Take the records below and extract, word for word, the lines from the one containing "This screenshot has" through the final line, inclusive. Omit pictures.

## Stored items

-- -- --

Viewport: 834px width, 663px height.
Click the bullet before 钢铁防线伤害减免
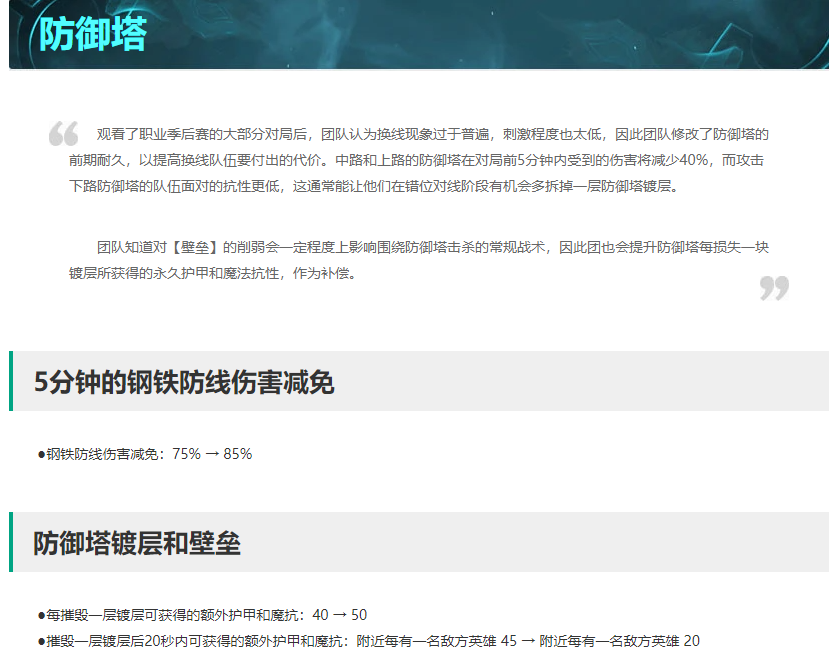point(42,454)
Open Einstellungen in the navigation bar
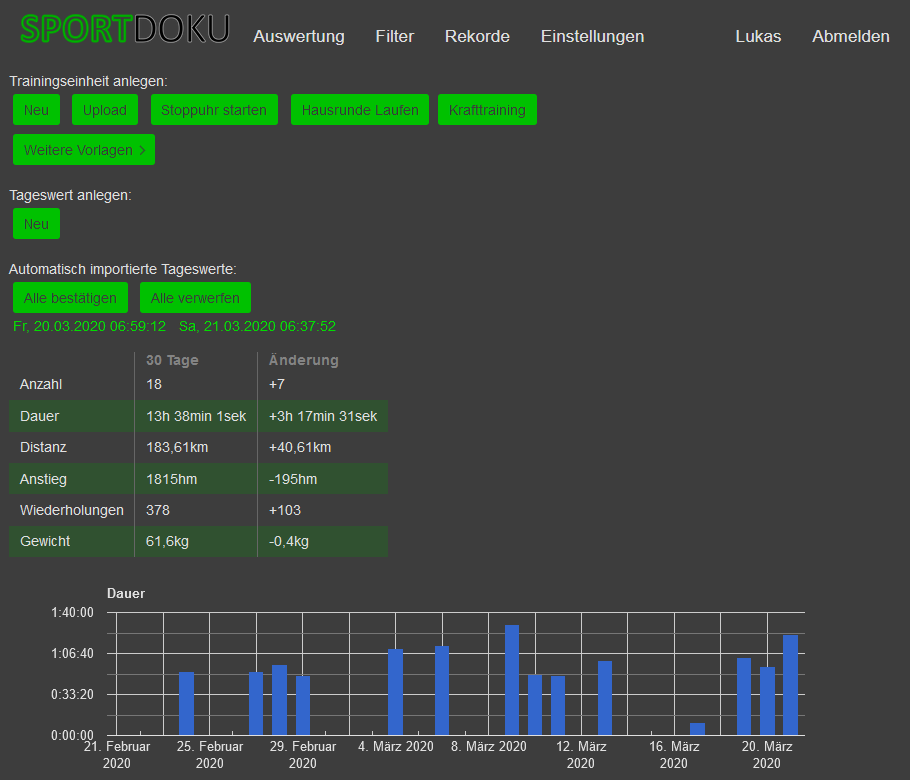 pyautogui.click(x=592, y=36)
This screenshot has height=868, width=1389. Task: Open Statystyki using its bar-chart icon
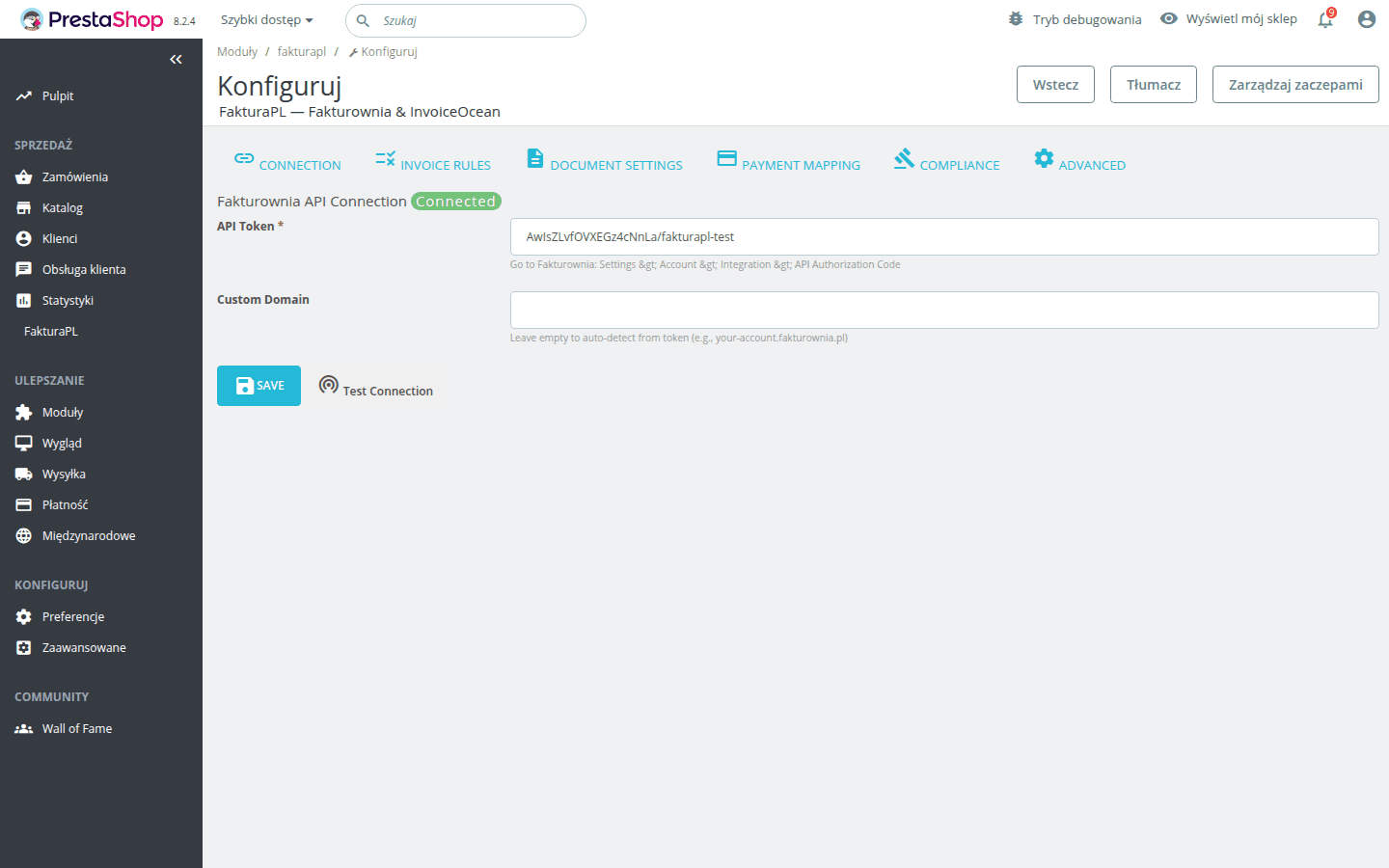tap(23, 300)
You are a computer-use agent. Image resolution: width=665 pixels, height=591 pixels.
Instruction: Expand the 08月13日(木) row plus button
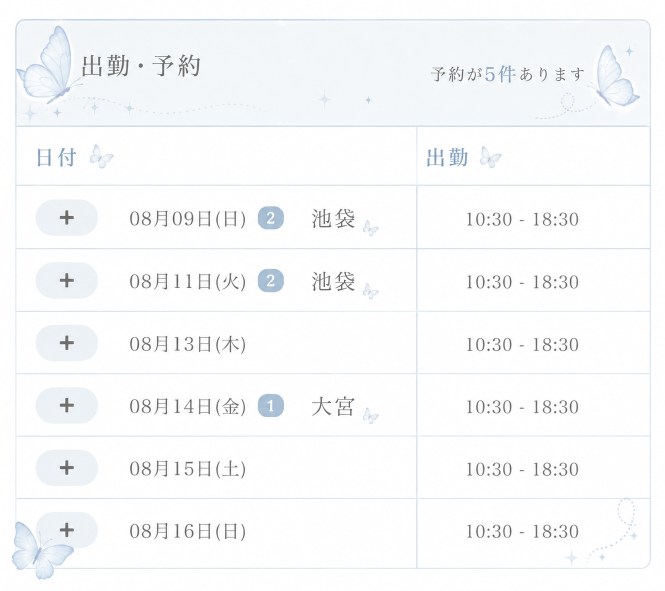(67, 343)
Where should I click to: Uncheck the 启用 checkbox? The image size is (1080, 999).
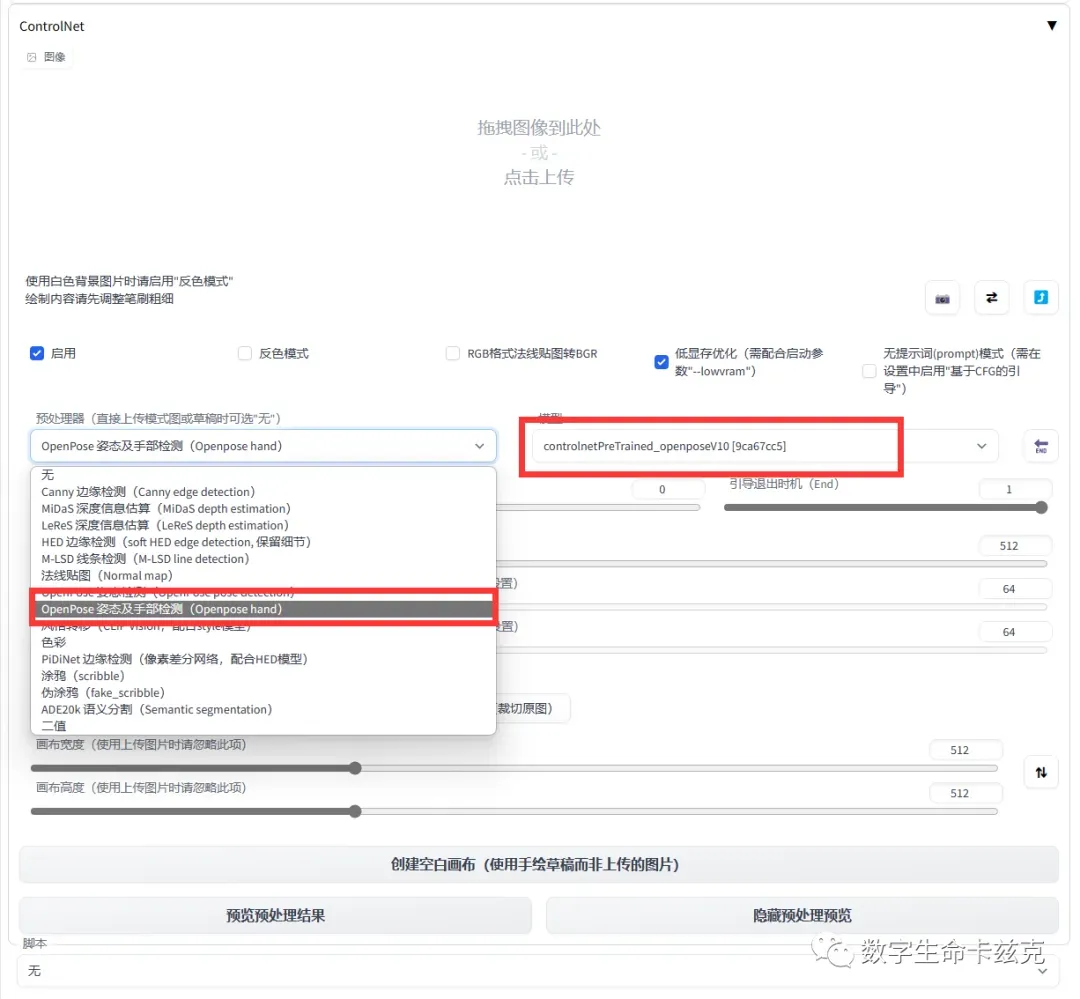point(37,353)
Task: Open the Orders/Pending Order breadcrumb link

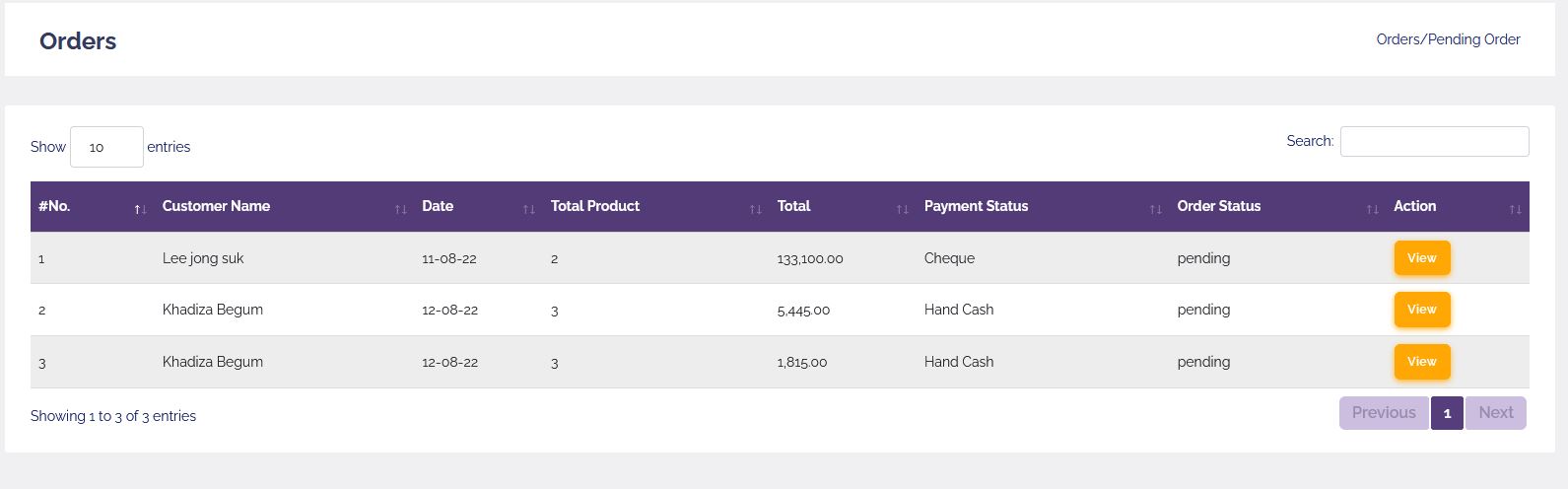Action: pyautogui.click(x=1448, y=39)
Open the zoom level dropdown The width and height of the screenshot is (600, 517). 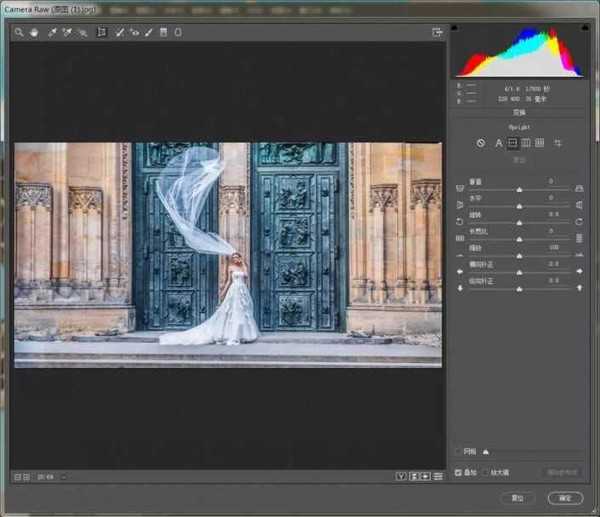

-- -- --

## Response below
This screenshot has height=868, width=1389. Task: Open Statystyki using its bar-chart icon
tap(23, 300)
You are a computer-use agent. Image resolution: width=665 pixels, height=591 pixels.
Instruction: Expand the 08月13日(木) row plus button
(67, 343)
Where should I click to: Uncheck the 启用 checkbox? The image size is (1080, 999).
point(37,353)
Task: Open the Orders/Pending Order breadcrumb link

Action: pyautogui.click(x=1448, y=39)
Open the zoom level dropdown The width and height of the screenshot is (600, 517). 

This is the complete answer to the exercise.